The Israel Philharmonic Orchestra (IPO) under conductor Roberto Abbado, recently gave a concert in Jerusalem featuring the young 21-year-old Chinese pianist, Haochen Zhang. He gave his debut recital at the Shanghai Concert Hall when he was 5 years old and a year later made his orchestral debut. In 2005, when he was 15 years old, Zhang moved to the United States and enrolled in the Curtis Institute of Music where he studied under Gary Graffman. The following year he made his Philadelphia Orchestra debut. He was the youngest participant to be awarded the prestigious Nancy Lee and Perry R. Bass Gold Medal. This took placed in 2009 at the Thirteenth Van Cliburn International Piano Competition.
The IPO program featured Rachmaninov's Third Piano Concerto, the so-ca
lled Rach 3. Because of its technical and musical demands, this is regarded as one of the most difficult in the piano repertoire. I was somewhat apprehensive at the prospect of hearing a young 21-year-old tackle this daunting work. But any reservations I had were very soon dispelled.

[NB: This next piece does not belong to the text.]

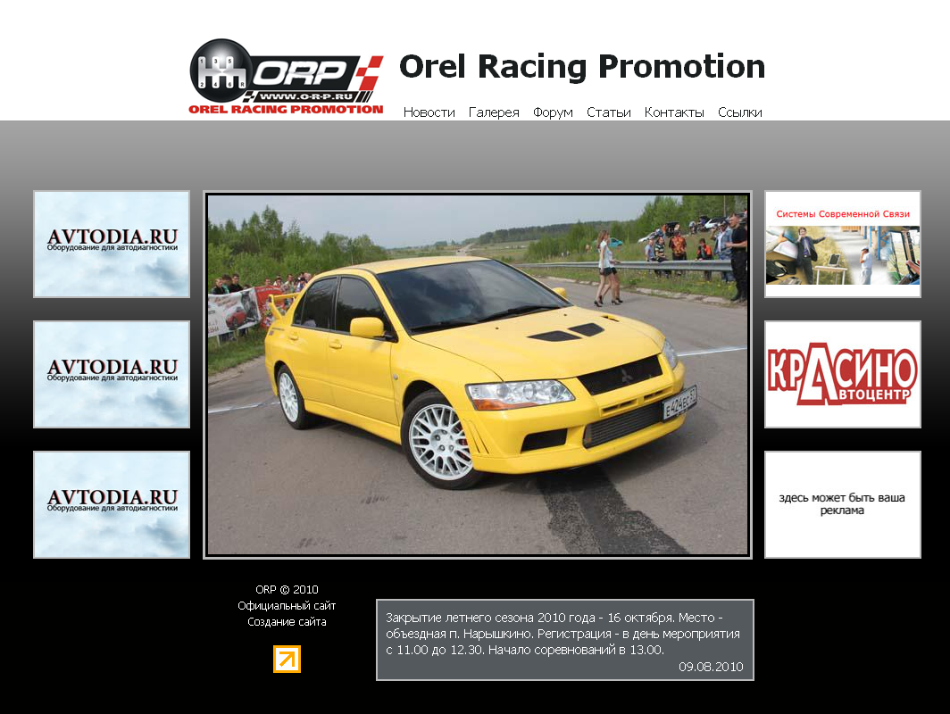Screen dimensions: 950x714
Task: Open the Ссылки menu item
Action: 740,112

Zhang succeeded in bringing out all the romanticism of the ferociously difficult work. He certainly dispatched the countless virtuosic passages with gusto and aplomb. Conductor Roberto Abbado with the Israel Philharmonic provided an adequate supporting role and was a worthy partner with Zhang in this endeavor.
Without question, Zhang possesses awesome talent. Whether this prodigy will fulfill his enormous potential remains to be seen, but I was encouraged by his deeply introspective, carefully nuanced, emotional-laden performance of his encore, Robert Schumann's Traumerei from the Kinderszenen suite.

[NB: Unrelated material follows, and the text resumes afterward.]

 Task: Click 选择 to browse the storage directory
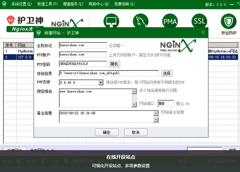(166, 73)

As I listened to Zhang, my mind went back almost 25 years when I heard a performance of the young teenager, Evgeny Kissin, in this same hall on one of his first concert tours outside Russia. This was long before his now-legendary Carnegie Hall debut. Both young artists were somewhat shy and reserved but possessed enormous keyboard skills. Kissin is now well established as one of the great pianists of the age. Zhang certainly has the technical prowess to follow the same trajectory.
The second half of the concert was devoted to a lively performance of Saint Saens' Symphony No. 3 with organ. After the Rachmaninov, this was a hard act to follow. Nevertheless, Abbado and the orchestra certainly captured the romantic
sweep of the work and the shimmering strings were an absolute delight. The organ was barely audible in soft sections and I missed the reverberation of the pipes in the crescendo passages.